La vocation des pays n’étant pas d’explorer et d’exploiter leurs richesses minières, mais plutôt de créer le cadre approprié et porteur de projets gagnant-gagnant afin d’optimiser leurs gains aux fins sociales et économiques en faveur de leurs populations, ce qui n’est pas évident, surtout quand les pays néo-producteurs de pétrole et de gaz ne disposent pas de secteurs privés nationaux compétitifs, riches ou suffisamment solvables pour capter d’importants fonds nationaux auprès des banques le plus souvent battant pavillon multinationales ou alors sur les places fortes de la haute finance, notamment Londres, Dubaï, New York, Shenzhen, Vancouver, Chicago, etc.
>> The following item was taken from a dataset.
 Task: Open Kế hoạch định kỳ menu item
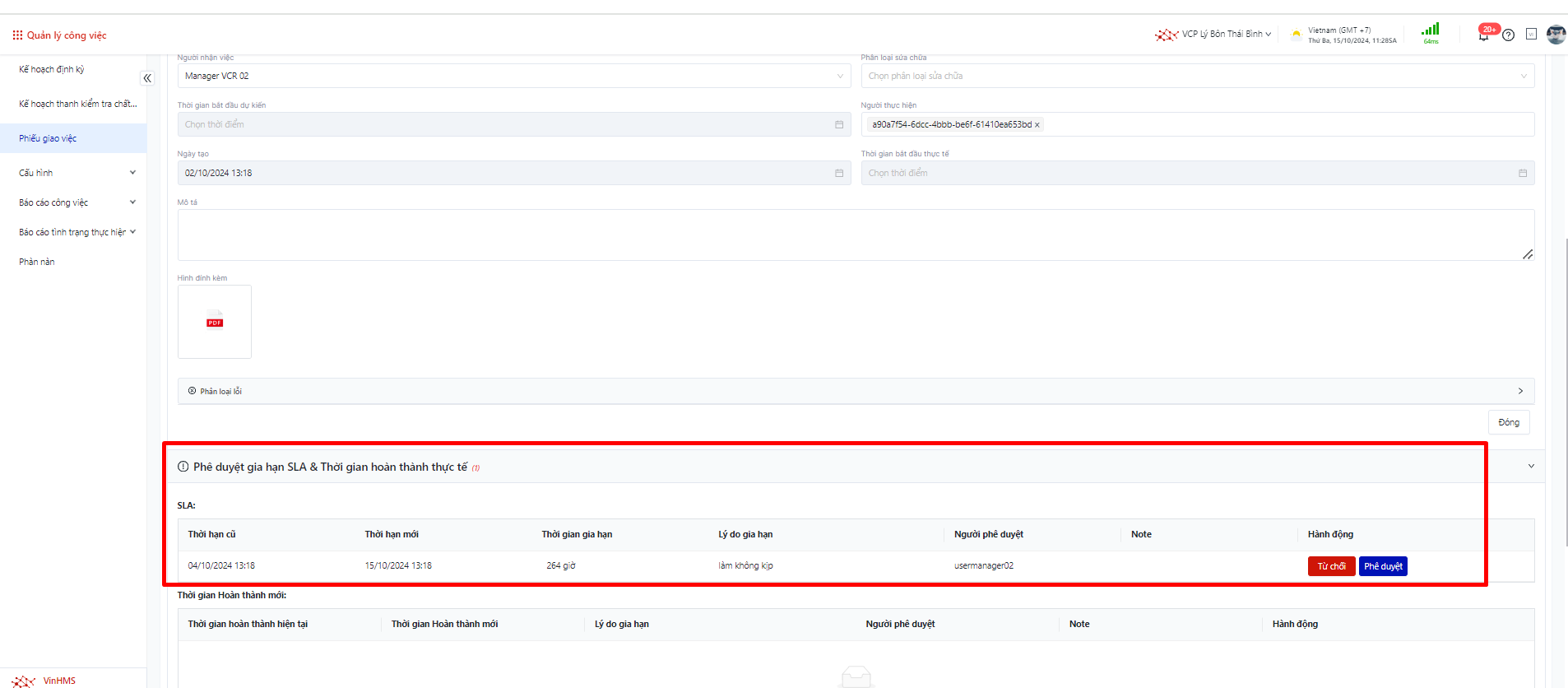(x=52, y=69)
A défaut de peser lourd face aux juniors et majors de l’exploration et de l’exploitation du pétrole et du gaz, les secteurs privés peuvent se cramponner au « Local Content » qu’impose par exemple le gouvernement du Président Macky Sall qui exigea que les nationaux soient majoritaires dans la prise de parts des exploitants annexes de l’exploitation. Le développement étant le point central de l’aménagement souvent difficile à percer par les gouvernements, le secteur privé s’avère un partenaire de premier plan s’il s’investit et investit dans les projets structurés dont l’une des caractéristiques est que son exploitation finale paie la dette sans garantie nécessaire des actionnaires. C’est dire comment le secteur privé à son rôle à jouer dans ces secteurs, s’il maîtrise l’offre et satisfait à sa demande.
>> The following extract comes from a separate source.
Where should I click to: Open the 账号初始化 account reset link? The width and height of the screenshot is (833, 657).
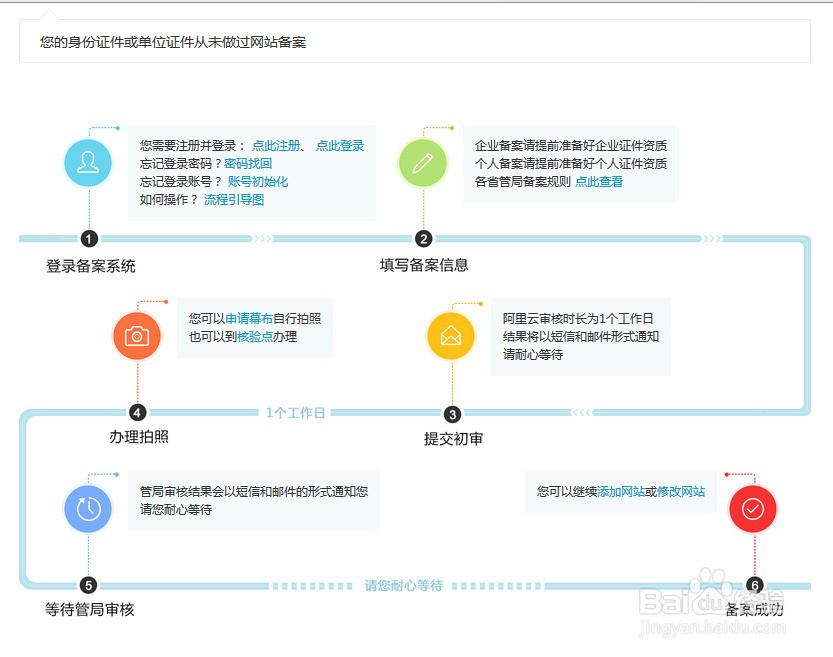coord(258,182)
Mais d’ici là, ce sont les coups placés de Total et le retour au premier plan de la France sur le continent qu’il faut remarquer et analyser car cela n’est pas sans conséquences surtout si l’on sait que les Français ne viennent pas en philanthropes et que l’hexagone souffre par ailleurs d’une récession économique et du pic politique du nationalisme, comme partout ailleurs en Europe et aux Etats-Unis.
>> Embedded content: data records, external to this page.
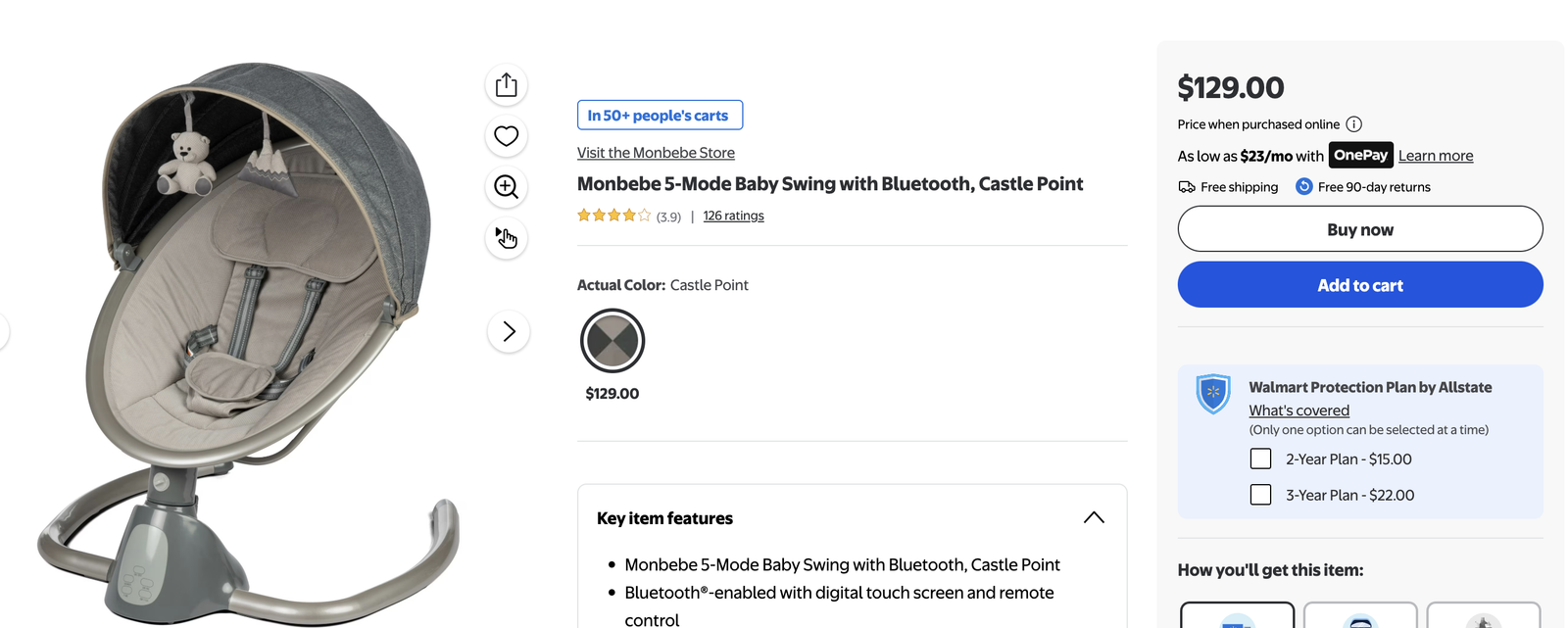Add item to favorites with heart icon
This screenshot has width=1568, height=628.
pyautogui.click(x=507, y=136)
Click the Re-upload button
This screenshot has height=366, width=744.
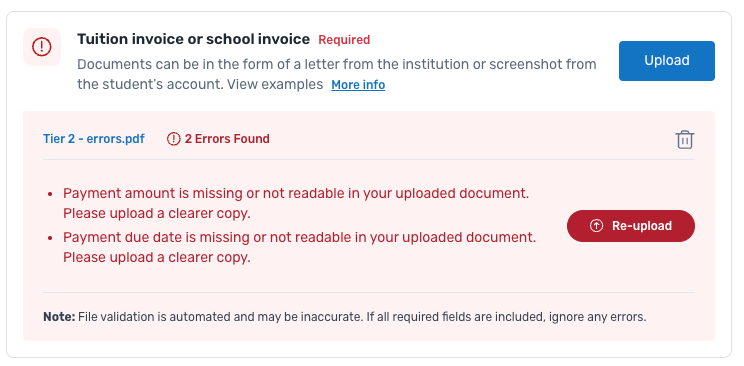point(631,226)
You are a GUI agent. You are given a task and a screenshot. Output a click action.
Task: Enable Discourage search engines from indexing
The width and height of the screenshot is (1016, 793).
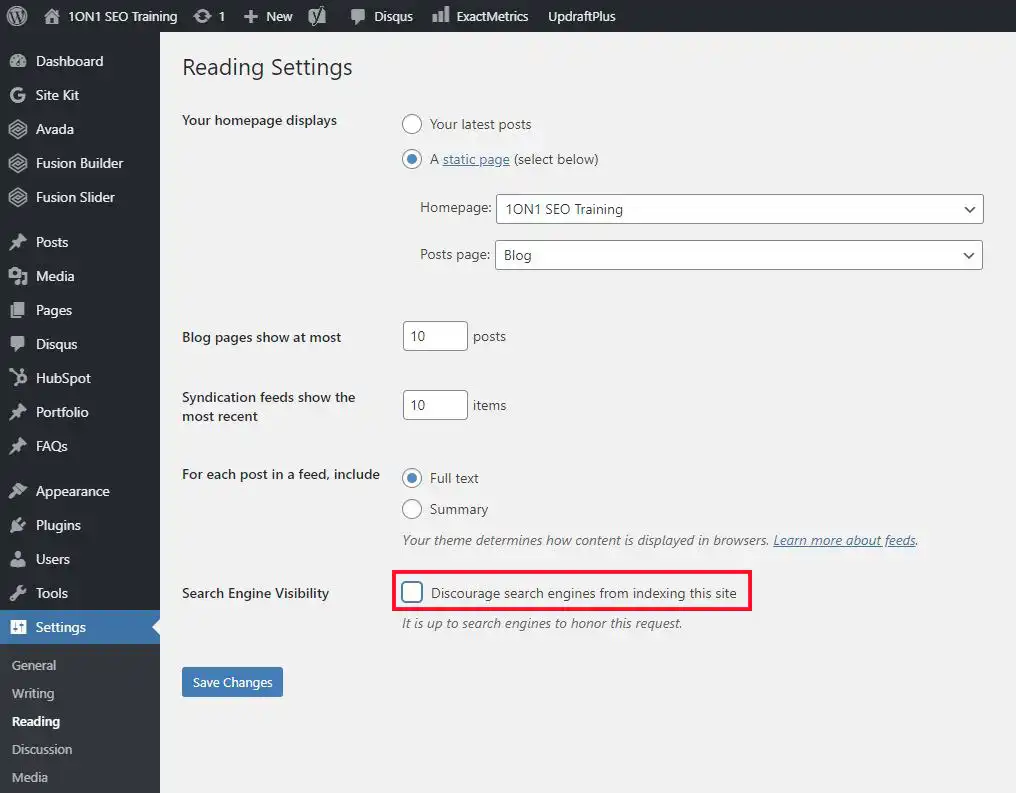tap(412, 592)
L’ambition de Total est, comme il le dit, de « devenir le major de l’énergie responsable », mais il ne faut pas s’en arrêter à ce vœu. Au-delà de cette ambition, il s’agit de faire monter la France sur le podium des puissances mondiales grâce à un retour, certes économique, mais gagnant en Afrique. Actuelle 4e puissance économique mondiale malgré un déclin certain au niveau international, la France joue avec l’implantation de ces chaînes de distribution (Auchan, Carrefour, etc.), ses opérateurs téléphoniques (Orange), banques (SGBS, BNP), assurances, majors (Total), etc., une carte maîtresse en devenant le principal et le plus grand explorateur et exploitants du gaz et du pétrole en Afrique subsaharienne.
Dans un contexte économique défavorable marqué par les difficultés des entreprises françaises confrontées à une concurrence internationale (chinoise, allemande, américaine, voire marocaine en Afrique de l’L’Ouest), la France trouve en l’Afrique subsaharienne et en l’Afrique en général les leviers qui lui permettrait de s’adapter aux nécessités de la modernisation, de faire face au chômage élevé (11%), le vieillissement de sa population, le développement de la pauvreté dans des régions économiquement très fragiles, la montée de l’insécurité et de la violence dans certaines banlieues des grandes villes.
Face à sa situation ambiguë, fragile et inégale, la France ne devra son salut qu’en s’ouvrant sur l’extérieur et c’est en ce sens que Total devient un de ses chevaux ou son principal cheval de bataille.
C’est ainsi que le 24 juillet dernier, Total a signé un accord de fourniture de gaz et un accord-cadre avec le Bénin et sa Société béninoise d’énergie électrique (SBEE). Un accord qui prévoit la mise en place d’un terminal flottant d’importation de gaz naturel liquéfié de 0,5 mtpa pour un coût de 51 milliards de francs CFA (78 millions d’euros), le premier en Afrique de l’Ouest. Les approvisionnements en GNL provenant du portefeuille mondial de Total devraient commencer en 2021 et durer 15 ans.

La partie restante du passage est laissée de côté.